Passage to read:
To celebrate bumble bee month at A Rocha Ontario, let’s learn more about these amazing pollinators!

Why are bumble bees such effective pollinators? And other fun facts!  

  • The coats of bumble bees are especially furry, which allows their coats to easily pick up pollen and transfer it to other plants.
  • Bumble bees are among the first of the bee species to emerge in the year and are therefore very important pollinators of early and winter crops.
  • Bumble bees are able to figure out the shortest possible routes between flowers, flying in the most time-efficient way. Bees are the only known animals to have this uncanny ability.
  • About one mouthful in three in our diet directly or indirectly benefits from honey bee pollination.
  • Bees pollinate around one-sixth of all the flowering species worldwide and approximately 400 different agricultural types of plant.
  • Bumble bees are some of the most social creatures in the animal kingdom. Colonies of bees can contain between 50 and 500 individuals.

What’s happening to the bees?

  • Several native bee species have recently rapidly declined. One example of the most extreme declines is the rusty-patched bumblebee. The rusty-patched bumble bee was formerly among the most common species across its range, but is now listed as Endangered and has not been observed in Canada since 2009. 
  • The yellow-banded bumblebee is listed under Special Concern, the western bumble bee is considered Threatened, and the parasitic gypsy cuckoo bumble bee is listed as Endangered. In 2018, the American bumble bee was designated under Special Concern, adding to Canada’s growing list of threatened bumble bees.  
  • There are a variety of reasons why bee populations are declining. Some causes include climate change, habitat destruction/fragmentation, increasing urbanization and development, pesticide use, lawn and garden practices, the presence of invasive species, and introduced diseases. 

What can we do?

By creating a garden of flowering plants, you can provide food and habitat for honey bees, bumble bees, solitary bees, butterflies and other pollinators.

Assignment A:
Reproduce word for word the part of the bumble bee passage that starts with "By creating a" and goes on through "and other pollinators.".
Assignment B:
Write what comes next in the bumble bee passage, picking up after its final sentence.

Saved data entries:
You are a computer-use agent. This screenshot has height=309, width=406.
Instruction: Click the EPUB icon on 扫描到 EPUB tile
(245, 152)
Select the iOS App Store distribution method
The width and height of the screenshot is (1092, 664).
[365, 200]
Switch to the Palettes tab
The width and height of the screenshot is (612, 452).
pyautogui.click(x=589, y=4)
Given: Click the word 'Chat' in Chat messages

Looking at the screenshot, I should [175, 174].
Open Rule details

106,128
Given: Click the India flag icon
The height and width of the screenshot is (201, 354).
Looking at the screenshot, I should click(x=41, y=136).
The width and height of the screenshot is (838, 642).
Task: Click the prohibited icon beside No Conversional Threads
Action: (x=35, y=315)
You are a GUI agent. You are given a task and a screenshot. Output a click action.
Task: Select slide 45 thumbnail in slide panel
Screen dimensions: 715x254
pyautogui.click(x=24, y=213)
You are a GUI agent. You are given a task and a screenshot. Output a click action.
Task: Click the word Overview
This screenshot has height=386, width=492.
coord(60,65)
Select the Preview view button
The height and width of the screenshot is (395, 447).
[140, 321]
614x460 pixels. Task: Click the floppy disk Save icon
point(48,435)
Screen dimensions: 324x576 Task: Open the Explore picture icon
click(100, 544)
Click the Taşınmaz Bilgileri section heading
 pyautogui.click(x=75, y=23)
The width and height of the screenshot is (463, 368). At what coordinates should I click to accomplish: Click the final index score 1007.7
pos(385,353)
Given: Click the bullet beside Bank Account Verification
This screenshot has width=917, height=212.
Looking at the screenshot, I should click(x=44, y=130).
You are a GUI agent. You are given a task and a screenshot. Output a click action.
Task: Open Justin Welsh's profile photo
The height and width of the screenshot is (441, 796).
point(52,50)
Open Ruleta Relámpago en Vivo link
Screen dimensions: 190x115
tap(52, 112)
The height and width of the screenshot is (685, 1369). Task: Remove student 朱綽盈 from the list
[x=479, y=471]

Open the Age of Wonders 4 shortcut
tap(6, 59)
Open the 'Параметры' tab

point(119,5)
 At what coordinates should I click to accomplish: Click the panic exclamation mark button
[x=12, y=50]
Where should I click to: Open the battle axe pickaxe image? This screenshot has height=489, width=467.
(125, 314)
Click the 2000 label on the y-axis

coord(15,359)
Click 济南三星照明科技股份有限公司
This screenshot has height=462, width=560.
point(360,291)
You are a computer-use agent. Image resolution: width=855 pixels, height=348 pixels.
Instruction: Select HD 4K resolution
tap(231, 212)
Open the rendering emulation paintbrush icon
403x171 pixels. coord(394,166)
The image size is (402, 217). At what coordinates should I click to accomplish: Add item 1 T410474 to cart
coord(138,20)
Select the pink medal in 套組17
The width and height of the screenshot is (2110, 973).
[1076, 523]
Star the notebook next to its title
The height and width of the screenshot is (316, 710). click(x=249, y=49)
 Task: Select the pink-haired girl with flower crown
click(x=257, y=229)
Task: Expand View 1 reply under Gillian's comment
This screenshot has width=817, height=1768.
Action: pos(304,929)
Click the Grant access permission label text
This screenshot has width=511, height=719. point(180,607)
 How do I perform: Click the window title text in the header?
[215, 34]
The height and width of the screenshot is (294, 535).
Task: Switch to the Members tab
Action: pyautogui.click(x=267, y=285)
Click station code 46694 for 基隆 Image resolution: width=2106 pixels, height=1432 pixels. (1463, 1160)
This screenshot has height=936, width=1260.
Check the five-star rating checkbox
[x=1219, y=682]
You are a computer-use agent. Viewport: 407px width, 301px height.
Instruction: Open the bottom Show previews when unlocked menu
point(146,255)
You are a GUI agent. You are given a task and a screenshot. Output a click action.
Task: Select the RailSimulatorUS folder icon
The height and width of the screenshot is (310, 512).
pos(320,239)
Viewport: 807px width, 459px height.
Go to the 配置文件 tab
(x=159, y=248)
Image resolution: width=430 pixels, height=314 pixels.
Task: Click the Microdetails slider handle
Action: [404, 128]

Answer space A:
By creating a garden of flowering plants, you can provide food and habitat for honey bees, bumble bees, solitary bees, butterflies and other pollinators.

Answer space B:
1. Select single-top flowers like daisies and marigolds, rather than double flower tops such as double impatiens. Double-headed flowers produce much less nectar and make it much more difficult for bees to access pollen.

2. Plan for blooms season-round: This will provide bees and other pollinators with a constant source of food.  For example:

    • Crocus, hyacinth, borage, calendula, and wild lilac provide enticing spring blooms in a bee garden.
    • Bees feast on bee balm, cosmos, echinacea, snapdragons, foxglove, and hosta in the summer.
    • For fall, zinnias, sedum, asters, witch hazel, and goldenrod are late bloomers that will tempt foragers.

3. Build homes for native bees: leave a sunny patch of your garden uncultivated for native bees that burrow. Some native bees also need access to soil surface for nesting. For wood- and stem-nesting bees, this means piles of branches, bamboo sections, hollow reeds, or nesting blocks made out of untreated wood.

4. Avoid using herbicides or pesticides in your bee garden. Ladybugs, spiders, and praying mantises will naturally keep pest populations in check.

5. Create a “bee bath”: bees need a place to get fresh, clean water. Fill a shallow container of water with pebbles or twigs for the bees to land on while drinking.

6. Live in a home without a garden? Design a window container or balcony garden as an inviting oasis for bees. Every little bit can help to nurture bees and other pollinators.